で、理論が正しかったことが証明されると、まず先に、理論物理学者が賞(たとえば、ノーベル賞)を受賞し、次いで、実験物理学者が賞を取ります。

ランクとしてはやはり、理論物理学者>実験物理学者 というヒエラルキーがあるそうです。

…と、書いていて、

「やはり違うか」

とも思いました。
だって、行動経済学者は、古典物理学者が作り出した「理論」を証明するのではなく、

「いやいや。現実は違う曲線を描きますよ」

と、むしろ、否定しているわけですしね。
理論物理学者と実験物理学者との関係とは、「逆」ですね笑

そうすると、なんだろう。
数学者と物理学者の関係が似ていますかね。

数学者は純粋に数学とい抽象の世界だけで生きる。実験道具も観測道具もいらないわけです。紙と鉛筆があれば、研究はどこででもできる。カネもかからない…

物理学者は、数学者の発見した理論を元に、世の中に起こっていることを説明していく… しかし、数学的理論どおりにはならない事象に直面し、悩む…

あ、こっちのほうが多少似ていますね。
ただ、この両者の関係が、古典物理学者と行動経済学者との関係と違うのは、物理学者による実験だの観測結果だのというのは、数学者にとっては、

「どうでもいいこと」

だということではないでしょうか。
歯牙にもかけない。

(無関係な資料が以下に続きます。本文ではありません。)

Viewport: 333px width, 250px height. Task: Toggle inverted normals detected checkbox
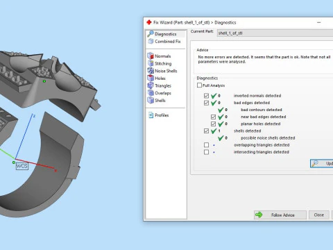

気にすらしない。
数学者は常に天上天下唯我独尊なのです。

とすれば。
古典経済学派の皆さんも、これでよいのではないかと。

「行動経済学者がいろいろ我々の理論の揚げ足をとっているらしいが、ま、どうでもいいね」

と思っていれば腹も立たないのではないかと。
そもそも、前提がぜんぜん異なる学問ではないかと思います。